Items listed in a dataset
——
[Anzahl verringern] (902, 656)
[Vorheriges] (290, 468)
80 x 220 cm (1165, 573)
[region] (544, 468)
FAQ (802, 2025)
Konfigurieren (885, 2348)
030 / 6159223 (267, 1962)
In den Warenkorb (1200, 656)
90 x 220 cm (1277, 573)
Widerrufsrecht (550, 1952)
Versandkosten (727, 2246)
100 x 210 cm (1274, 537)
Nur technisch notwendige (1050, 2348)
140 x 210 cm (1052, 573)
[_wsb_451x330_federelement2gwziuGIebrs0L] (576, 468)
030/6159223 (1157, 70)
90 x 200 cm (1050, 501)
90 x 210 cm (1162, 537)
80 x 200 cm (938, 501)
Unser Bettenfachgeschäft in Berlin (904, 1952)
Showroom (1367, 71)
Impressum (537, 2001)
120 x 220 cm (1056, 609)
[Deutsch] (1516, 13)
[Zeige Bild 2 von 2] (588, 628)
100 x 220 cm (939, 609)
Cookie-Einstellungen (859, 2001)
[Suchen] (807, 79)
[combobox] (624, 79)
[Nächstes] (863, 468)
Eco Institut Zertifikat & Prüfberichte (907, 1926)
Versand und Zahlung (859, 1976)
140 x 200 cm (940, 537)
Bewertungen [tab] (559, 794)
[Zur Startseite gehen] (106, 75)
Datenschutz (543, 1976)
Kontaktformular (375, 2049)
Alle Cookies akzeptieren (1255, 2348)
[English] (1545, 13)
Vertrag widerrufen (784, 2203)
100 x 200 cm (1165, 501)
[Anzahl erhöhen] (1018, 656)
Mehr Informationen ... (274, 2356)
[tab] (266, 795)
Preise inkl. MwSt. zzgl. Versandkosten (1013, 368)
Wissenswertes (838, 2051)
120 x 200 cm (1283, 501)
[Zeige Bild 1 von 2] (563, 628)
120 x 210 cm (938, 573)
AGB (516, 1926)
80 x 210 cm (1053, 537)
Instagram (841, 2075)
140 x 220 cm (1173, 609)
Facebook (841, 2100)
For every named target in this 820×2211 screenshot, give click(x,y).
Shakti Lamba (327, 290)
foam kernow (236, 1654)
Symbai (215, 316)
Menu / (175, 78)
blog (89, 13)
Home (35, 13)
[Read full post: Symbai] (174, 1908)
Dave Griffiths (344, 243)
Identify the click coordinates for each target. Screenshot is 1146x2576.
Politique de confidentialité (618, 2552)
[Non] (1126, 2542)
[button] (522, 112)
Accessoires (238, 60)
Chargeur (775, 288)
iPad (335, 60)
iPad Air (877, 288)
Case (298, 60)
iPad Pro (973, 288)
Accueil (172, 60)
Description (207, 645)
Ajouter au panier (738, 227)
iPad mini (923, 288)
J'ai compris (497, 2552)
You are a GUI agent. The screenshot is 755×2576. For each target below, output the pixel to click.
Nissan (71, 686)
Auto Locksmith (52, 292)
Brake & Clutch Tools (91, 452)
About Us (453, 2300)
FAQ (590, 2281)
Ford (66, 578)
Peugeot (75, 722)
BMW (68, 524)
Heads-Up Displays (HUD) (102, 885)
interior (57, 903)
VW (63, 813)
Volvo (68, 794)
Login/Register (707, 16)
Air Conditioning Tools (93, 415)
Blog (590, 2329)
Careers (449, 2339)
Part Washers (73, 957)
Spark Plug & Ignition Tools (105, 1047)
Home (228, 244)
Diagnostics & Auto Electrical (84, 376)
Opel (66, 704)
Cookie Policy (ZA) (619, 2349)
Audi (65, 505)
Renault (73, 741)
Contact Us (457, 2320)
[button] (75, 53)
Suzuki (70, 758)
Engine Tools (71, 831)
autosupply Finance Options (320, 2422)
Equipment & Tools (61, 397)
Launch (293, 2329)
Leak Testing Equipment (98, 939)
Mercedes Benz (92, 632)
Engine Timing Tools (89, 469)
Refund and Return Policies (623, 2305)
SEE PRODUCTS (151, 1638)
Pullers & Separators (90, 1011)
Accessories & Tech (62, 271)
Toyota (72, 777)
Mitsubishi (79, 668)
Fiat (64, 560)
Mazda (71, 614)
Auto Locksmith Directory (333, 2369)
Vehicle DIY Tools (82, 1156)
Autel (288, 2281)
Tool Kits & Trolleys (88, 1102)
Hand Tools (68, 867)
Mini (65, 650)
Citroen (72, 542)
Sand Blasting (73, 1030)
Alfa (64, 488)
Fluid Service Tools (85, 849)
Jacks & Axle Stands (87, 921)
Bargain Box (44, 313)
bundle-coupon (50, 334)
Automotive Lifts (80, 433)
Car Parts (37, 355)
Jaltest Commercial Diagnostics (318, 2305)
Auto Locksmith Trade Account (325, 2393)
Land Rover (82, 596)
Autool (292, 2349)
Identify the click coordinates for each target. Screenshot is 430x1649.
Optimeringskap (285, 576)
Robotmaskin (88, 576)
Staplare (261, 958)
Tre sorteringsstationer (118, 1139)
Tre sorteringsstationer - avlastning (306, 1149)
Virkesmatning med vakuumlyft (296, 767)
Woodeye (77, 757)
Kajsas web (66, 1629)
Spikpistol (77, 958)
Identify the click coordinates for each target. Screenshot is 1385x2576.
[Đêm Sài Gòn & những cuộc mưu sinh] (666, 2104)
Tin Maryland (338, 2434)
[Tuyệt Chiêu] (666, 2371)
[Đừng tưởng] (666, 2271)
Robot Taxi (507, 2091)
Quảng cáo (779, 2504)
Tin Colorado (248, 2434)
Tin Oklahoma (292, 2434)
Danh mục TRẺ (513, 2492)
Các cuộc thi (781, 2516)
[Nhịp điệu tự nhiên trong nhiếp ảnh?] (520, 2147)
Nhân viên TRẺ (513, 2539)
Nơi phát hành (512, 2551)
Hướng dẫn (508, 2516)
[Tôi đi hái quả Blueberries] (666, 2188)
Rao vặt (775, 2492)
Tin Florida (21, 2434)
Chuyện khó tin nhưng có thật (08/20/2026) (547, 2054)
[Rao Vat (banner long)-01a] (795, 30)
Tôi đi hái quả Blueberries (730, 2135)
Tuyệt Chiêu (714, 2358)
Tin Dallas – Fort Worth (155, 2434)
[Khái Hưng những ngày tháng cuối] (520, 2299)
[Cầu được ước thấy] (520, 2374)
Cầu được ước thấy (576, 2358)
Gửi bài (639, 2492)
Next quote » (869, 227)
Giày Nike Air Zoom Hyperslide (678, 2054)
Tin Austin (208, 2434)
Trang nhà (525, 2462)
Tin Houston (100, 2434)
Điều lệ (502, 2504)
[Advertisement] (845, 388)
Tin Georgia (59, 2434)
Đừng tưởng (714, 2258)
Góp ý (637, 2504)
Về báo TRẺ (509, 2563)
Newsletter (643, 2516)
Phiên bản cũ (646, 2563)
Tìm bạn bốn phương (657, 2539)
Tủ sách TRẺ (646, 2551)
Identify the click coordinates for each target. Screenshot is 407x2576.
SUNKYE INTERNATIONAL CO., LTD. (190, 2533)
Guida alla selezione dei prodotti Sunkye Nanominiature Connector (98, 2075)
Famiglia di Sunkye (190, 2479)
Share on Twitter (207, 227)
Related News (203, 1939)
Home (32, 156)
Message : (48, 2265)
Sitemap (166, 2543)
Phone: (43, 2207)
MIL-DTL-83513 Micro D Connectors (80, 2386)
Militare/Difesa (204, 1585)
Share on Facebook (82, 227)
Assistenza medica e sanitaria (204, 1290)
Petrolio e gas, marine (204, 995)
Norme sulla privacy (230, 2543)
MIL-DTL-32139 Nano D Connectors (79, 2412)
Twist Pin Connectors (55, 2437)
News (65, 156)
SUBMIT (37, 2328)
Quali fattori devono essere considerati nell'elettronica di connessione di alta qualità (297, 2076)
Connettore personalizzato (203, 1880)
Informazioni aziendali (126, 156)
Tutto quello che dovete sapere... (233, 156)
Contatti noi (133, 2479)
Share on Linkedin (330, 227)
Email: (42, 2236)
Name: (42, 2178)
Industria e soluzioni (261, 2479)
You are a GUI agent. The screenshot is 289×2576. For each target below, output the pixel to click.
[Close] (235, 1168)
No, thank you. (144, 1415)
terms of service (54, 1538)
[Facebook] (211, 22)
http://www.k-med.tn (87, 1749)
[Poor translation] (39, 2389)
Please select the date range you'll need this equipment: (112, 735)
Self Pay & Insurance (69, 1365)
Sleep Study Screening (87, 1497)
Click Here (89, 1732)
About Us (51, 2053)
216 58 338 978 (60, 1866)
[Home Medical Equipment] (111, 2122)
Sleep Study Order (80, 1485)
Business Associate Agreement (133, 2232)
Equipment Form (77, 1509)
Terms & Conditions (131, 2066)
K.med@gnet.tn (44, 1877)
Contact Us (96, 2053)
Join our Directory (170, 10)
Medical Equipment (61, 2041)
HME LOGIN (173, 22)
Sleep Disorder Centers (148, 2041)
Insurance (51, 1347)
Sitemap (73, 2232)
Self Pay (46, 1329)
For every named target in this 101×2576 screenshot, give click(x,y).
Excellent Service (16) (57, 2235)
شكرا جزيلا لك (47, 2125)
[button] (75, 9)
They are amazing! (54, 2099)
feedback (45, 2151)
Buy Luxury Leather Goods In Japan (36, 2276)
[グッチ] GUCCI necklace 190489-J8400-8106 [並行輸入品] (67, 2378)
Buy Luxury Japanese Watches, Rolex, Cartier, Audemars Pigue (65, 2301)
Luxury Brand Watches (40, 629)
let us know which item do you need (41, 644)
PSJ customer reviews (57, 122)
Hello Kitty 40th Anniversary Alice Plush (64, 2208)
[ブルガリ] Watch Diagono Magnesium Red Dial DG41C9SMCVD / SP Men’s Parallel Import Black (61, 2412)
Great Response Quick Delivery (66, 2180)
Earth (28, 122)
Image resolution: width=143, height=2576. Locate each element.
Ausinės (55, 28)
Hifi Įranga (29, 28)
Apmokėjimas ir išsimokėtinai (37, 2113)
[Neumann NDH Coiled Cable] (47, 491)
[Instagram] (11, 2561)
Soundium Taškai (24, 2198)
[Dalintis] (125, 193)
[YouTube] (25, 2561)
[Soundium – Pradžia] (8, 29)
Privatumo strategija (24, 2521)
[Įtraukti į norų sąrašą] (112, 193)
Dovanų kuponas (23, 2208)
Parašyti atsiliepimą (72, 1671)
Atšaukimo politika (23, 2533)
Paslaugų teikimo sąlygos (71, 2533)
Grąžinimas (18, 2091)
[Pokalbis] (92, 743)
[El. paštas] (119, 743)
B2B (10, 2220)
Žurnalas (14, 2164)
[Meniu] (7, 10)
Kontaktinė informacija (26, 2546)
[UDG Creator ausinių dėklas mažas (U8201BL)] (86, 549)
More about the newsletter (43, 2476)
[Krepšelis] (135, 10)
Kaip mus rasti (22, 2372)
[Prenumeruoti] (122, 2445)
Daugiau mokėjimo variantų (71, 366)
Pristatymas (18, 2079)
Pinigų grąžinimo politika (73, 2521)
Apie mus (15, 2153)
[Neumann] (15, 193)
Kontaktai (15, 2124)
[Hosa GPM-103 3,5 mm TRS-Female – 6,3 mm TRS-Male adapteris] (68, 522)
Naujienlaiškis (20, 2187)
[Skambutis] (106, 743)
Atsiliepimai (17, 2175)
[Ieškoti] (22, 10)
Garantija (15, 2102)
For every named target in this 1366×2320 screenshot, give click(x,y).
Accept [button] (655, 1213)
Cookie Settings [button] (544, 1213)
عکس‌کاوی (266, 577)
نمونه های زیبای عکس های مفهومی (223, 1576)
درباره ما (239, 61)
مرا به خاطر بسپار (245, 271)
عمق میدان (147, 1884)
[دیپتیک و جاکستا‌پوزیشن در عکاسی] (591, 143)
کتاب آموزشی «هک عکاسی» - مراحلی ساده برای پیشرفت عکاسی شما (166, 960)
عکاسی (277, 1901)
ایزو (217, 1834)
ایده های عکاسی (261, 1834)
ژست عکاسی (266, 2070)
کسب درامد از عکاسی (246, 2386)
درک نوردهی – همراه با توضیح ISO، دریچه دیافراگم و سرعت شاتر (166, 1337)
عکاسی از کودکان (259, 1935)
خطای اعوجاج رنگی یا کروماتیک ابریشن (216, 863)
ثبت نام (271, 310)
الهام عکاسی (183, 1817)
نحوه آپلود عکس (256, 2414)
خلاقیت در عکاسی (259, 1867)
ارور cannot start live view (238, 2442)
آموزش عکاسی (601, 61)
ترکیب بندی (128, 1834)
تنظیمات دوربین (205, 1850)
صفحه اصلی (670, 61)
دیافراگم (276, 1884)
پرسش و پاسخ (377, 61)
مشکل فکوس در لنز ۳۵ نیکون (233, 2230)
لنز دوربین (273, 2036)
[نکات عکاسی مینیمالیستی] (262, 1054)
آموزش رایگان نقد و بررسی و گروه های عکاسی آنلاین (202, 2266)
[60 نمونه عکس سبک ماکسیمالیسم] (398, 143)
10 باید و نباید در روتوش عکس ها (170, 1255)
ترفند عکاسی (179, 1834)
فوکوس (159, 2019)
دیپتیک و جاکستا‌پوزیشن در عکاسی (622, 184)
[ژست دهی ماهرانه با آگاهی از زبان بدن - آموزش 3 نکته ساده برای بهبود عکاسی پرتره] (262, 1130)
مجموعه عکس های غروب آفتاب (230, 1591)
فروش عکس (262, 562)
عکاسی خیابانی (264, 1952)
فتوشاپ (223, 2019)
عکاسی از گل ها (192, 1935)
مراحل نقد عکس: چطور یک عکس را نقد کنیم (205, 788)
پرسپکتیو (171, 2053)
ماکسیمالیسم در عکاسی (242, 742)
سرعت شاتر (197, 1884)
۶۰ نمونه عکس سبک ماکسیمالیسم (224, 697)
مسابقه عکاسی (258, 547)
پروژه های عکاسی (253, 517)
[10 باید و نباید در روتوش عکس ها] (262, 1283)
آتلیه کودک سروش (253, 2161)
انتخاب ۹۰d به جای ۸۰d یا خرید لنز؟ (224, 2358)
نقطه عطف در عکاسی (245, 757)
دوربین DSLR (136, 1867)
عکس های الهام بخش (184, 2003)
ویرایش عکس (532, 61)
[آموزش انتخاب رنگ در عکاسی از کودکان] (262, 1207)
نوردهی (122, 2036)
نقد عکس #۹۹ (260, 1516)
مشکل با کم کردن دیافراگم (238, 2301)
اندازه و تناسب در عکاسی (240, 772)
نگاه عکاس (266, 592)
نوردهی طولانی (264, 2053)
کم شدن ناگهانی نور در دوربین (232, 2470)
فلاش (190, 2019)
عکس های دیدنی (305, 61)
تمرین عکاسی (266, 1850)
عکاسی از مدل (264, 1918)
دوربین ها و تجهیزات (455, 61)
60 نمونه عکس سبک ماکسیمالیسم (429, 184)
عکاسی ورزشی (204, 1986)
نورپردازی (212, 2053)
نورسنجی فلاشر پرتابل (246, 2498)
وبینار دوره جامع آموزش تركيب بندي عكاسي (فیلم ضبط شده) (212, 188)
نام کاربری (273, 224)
——
[Exercise requirements] Reproduce verbatim the lines above, from the line with "Tutto quello che dovete sapere... (233, 156)" through the line with "[Close] (235, 1168)".

[Answer to this problem]
Tutto quello che dovete sapere... (233, 156)
Contatti noi (133, 2479)
Share on Linkedin (330, 227)
Email: (42, 2236)
Name: (42, 2178)
Industria e soluzioni (261, 2479)
You are a GUI agent. The screenshot is 289×2576. For each target below, output the pixel to click.
[Close] (235, 1168)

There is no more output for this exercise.